Preclinical and clinical advances in transposon-based gene therapy

Abstract

Transposons derived from Sleeping Beauty (SB), piggyBac (PB), or Tol2 typically require cotransfection of transposon DNA with a transposase either as an expression plasmid or mRNA. Consequently, this results in genomic integration of the potentially therapeutic gene into chromosomes of the desired target cells, and thus conferring stable expression. Non-viral transfection methods are typically preferred to deliver the transposon components into the target cells. However, these methods do not match the efficacy typically attained with viral vectors and are sometimes associated with cellular toxicity evoked by the DNA itself. In recent years, the overall transposition efficacy has gradually increased by codon optimization of the transposase, generation of hyperactive transposases, and/or introduction of specific mutations in the transposon terminal repeats. Their versatility enabled the stable genetic engineering in many different primary cell types, including stem/progenitor cells and differentiated cell types. This prompted numerous preclinical proof-of-concept studies in disease models that demonstrated the potential of DNA transposons for ex vivo and in vivo gene therapy. One of the merits of transposon systems relates to their ability to deliver relatively large therapeutic transgenes that cannot readily be accommodated in viral vectors such as full-length dystrophin cDNA. These emerging insights paved the way toward the first transposon-based phase I/II clinical trials to treat hematologic cancer and other diseases. Though encouraging results were obtained, controlled pivotal clinical trials are needed to corroborate the efficacy and safety of transposon-based therapies.

Keywords: Sleeping Beauty; Tol2; induced pluripotent stem cells; piggyBac; stem cells; transposon.
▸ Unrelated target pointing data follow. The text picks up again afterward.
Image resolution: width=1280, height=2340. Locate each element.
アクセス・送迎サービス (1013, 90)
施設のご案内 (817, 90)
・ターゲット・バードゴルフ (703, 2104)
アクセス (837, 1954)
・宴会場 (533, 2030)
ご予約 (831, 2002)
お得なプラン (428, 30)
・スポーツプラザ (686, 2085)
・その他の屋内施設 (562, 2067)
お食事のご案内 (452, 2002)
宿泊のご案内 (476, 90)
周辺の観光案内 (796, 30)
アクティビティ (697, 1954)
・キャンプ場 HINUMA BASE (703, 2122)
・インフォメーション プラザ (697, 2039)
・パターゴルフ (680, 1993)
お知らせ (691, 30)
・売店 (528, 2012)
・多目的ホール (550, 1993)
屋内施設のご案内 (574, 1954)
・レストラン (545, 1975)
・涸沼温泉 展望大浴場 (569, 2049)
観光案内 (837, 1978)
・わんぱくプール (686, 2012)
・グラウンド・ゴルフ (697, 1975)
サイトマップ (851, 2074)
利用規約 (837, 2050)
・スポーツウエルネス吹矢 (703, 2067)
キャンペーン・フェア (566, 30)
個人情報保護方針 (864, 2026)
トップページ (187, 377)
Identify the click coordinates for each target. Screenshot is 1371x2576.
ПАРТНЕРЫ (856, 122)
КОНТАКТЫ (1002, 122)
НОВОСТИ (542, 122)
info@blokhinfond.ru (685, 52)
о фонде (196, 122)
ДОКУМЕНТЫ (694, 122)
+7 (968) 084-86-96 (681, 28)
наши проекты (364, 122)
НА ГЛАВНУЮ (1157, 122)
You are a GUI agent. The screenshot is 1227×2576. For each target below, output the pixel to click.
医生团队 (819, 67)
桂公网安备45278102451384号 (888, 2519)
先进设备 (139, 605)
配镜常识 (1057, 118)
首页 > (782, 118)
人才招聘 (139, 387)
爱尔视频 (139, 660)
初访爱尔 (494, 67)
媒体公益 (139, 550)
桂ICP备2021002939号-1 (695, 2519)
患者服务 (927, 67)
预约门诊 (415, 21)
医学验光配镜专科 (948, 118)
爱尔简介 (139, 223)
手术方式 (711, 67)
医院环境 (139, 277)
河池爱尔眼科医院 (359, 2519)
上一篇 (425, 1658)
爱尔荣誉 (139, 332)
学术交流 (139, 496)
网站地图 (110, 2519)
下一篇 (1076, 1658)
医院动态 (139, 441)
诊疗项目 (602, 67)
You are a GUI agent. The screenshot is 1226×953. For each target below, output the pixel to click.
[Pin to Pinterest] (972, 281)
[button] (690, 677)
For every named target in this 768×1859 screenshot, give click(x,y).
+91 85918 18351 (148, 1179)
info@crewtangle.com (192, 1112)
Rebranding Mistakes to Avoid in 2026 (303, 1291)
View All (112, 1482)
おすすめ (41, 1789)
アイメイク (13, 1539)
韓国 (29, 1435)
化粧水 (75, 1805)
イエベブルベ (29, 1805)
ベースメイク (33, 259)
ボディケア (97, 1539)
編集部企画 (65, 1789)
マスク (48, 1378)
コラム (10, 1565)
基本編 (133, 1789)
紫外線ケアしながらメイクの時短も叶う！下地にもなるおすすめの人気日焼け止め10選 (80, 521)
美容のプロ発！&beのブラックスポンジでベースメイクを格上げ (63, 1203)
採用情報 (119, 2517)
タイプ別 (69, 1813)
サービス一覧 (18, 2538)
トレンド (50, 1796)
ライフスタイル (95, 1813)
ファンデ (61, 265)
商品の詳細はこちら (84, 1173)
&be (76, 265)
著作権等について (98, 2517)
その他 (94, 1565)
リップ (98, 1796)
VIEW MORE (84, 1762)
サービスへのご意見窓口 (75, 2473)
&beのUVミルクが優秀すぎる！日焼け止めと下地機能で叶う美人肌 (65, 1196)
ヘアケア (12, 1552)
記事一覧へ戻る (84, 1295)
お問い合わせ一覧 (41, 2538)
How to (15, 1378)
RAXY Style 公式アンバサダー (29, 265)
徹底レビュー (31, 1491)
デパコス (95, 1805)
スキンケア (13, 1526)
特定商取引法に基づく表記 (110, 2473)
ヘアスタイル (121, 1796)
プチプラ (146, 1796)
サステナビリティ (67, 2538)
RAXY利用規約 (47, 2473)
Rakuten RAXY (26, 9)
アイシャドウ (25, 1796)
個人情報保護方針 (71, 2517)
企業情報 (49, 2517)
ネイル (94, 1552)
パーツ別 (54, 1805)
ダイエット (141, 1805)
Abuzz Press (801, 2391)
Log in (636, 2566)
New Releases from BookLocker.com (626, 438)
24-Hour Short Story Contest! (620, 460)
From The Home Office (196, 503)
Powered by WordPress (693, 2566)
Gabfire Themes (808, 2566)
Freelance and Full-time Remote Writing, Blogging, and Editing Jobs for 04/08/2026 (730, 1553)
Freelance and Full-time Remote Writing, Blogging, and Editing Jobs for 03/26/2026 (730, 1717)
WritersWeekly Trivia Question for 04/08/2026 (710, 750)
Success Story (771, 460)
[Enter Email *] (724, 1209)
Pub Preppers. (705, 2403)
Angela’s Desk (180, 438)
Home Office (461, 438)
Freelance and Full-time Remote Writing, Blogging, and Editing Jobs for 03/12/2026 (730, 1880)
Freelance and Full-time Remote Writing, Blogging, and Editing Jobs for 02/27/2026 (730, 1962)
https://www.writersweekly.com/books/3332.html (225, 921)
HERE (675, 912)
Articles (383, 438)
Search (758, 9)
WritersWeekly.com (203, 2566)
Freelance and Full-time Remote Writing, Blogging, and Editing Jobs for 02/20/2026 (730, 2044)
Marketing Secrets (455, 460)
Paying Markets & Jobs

Figure 1. Molecular architecture and transposase evolution of SB and PB systems for gene delivery

(a) SB transposon is ~1.6 kb in total length and consists of two inverted repeat/direct repeats (IR/DRs) flanking DNA encoding transposase [9]. After resurrection from fish genomes, the native functional SBase (SB10) has 360 amino acids, which can be divided into DNA-binding domain (DBD) and catalytic domain. The DBDs contain two helix-turn-helix subdomains (PAI and RED subdomains) separated by GRPR-like motif [165]. The conserved Asp-Asp-Glu (DDE) trinucleotide is present in catalytic domain for DNA cleavage upon transposition [166]. SBase has undergone molecular evolution through amino acid substitutions to improve transposition efficiency for gene transfer, giving rise to more active SBase mutants such as SB11 and SB100X. The most hyperactive variant of SBase by far is ‘hySB100X’, which increases 30% of transposition rate compared with SB100X [32]. (b) PB transposon is ~2.5 kb in total size and carries two outer and inner TIRs at the end of transposon. DNA flanked by TIRs encodes 594-amino acid PB transposase (PBase) [37]. The detailed structure of PBase relatively remains elusive; however, it possesses Asp-Asp-Asp (DDD) catalytic triad for transposition [167]. Cysteine-rich motif is located at C-terminus and suggested to form plant homeodomain (PHD) finger [168]. Bipartite nuclear localization signal (NLS) is recently identified at this region [169]. Two major approaches have been employed to enhance transposition efficacy upon gene delivery: (i) codon usage optimization corresponding to mammalian hosts to promote transposase expression within the cells (i.e. mouse PBase (mPBase) and human PBase (hPBase)), and (ii) hyperactive transposase variant screening by error-prone PCR (i.e. hyperactive PBase (hyPBase)). In vivo comparative study indicates superior transposition activity of hyPBase compared with mPBase by increasing transgene expression up to 100-fold [43].